I've developed an obsession with space in the last couple of years, particularly with satellites, probes, landers, rovers, and other gadgets that we send into it. When I was a kid, I used to read and dream about space, but wandered off into other meadows. Returning to it is a blast (sorry) as my decades studying, working with, and reporting with technology gives me an entrée into the world (or worlds) of mission planning, launches, travel, landing, and deployment. 

Glenn visits Curiosity's sibling at JPL in Pasadena.

Glenn visits Curiosity's sibling at JPL in Pasadena.

Here's a collection of what I've been writing about, largely at the Economist.

Voyager 1 & 2

The Voyagers continue to function nearly four decades after launch, delivering useful science. Most recently, Voyager 1 passed the edge of the solar magnetic bubble (the heliosphere), crossing the heliopause into the interstellar medium! (It's still within the solar system, as defined by the sun's gravitational pull, however.)
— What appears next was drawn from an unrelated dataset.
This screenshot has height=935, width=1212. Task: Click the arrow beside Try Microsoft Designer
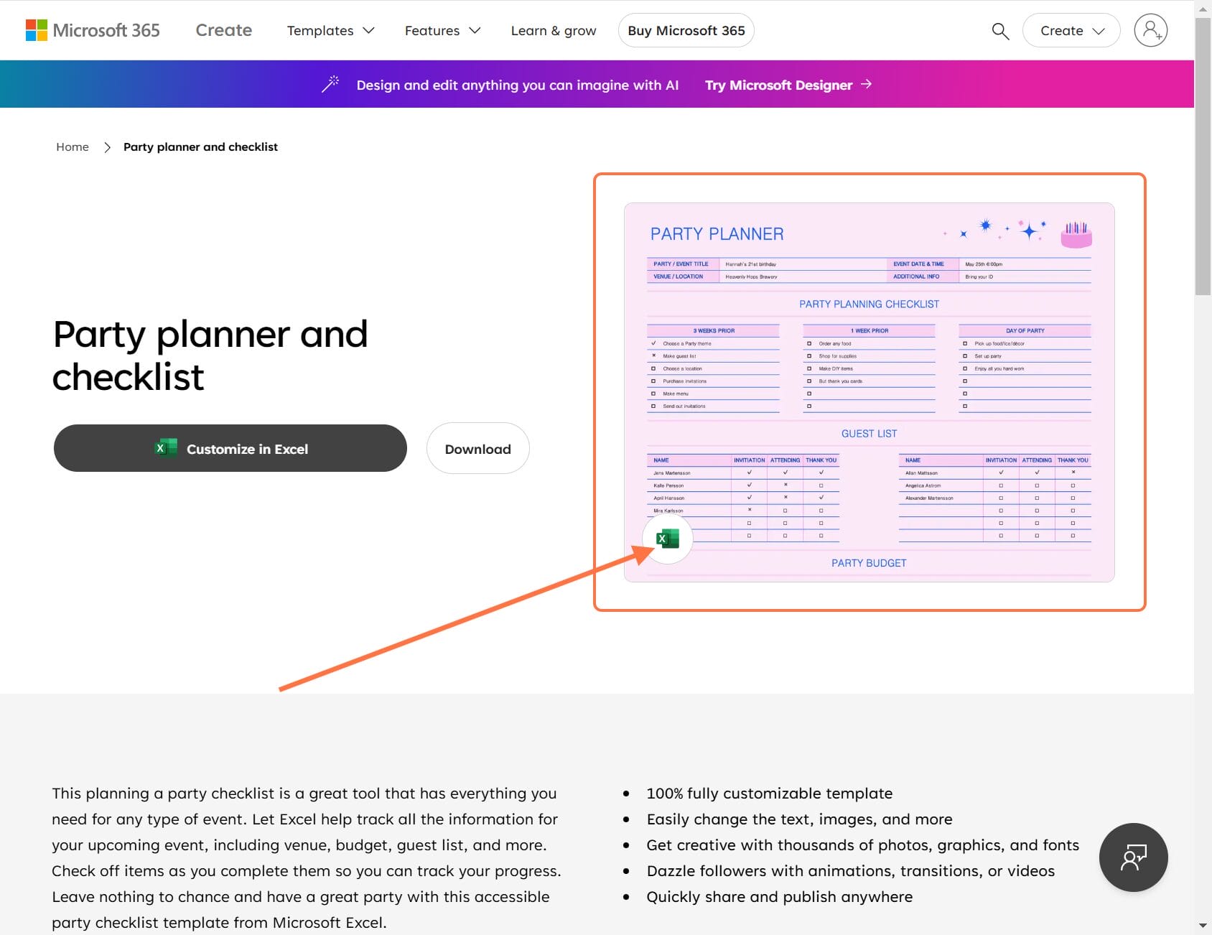(x=867, y=84)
In a bit of nice timing, I visited the Jet Propulsion Lab in Pasadena in January 2013 for a bunch of reporting, and wrote up a visit with Ed Stone for the Economist, the principal investigator of the Voyager missions from their start in the 1970s and still a

In March 2013, the first paper appeared suggesting that Voyage 1 had broken through the heliopause. I wrote an Economist Explains about it. Later in the year, after more analysis had appeared and more scientific consensus was reached, I filed a long report for Boing Boing on Voyager 1's progress and ostensible current location.

My long-time Economist editor, Tom Standage, co-wrote a feature for Technology Quarterly, "In Praise of Celestial Mechanics," about keeping all this gear alive when it's in orbit around Earth or billions of miles away. (In typical Economist fashion, I wrote a long draft from my JPL visit and other research, Tom tinkered with it and extended material from his expertise, and I was delighted with the final result.)

Nanosatellites and Other Small Birds

The cost per kilogram of pushing something from Earth into orbit, however high, has dropped substantially over the last few decades, and is poised to drop another order of magnitude if SpaceX perfects its reusable craft. However, it's still relatively expensive. But instead of relying on cheaper launches, sending up more compact and capable gear sheds cost, too! Nanosatellites — 10 cm cubes weight about 1 kg — and both somewhat smaller and larger gear are already revolutionizing how information will be gathered from near space.

I did some more travel for this piece, interestingly to San Francisco, where several firms are making bijou satellites inside of ordinary office spaces and small warehouses. Thousands of small satellites will launch in the next couple of years, bringing information from space within reach — anything a satellite can measure up, down, or sideways. I filed this Technology Quarterly cover story, "Nanosats are go!"

As part of this reporting, I wrote about the KickSat, a partially crowdfunded three-unit nanosat (30 cm by 10 cm by 10 cm) that contained over 100 femtosatellites, the size of postage stamps. It launched, but wasn't able to complete its mission — a charging problem left it unable to trigger its spring release in time. The first piece was "Magic Dust"; the follow-up, "An elegy for satellites like maple-tree seeds."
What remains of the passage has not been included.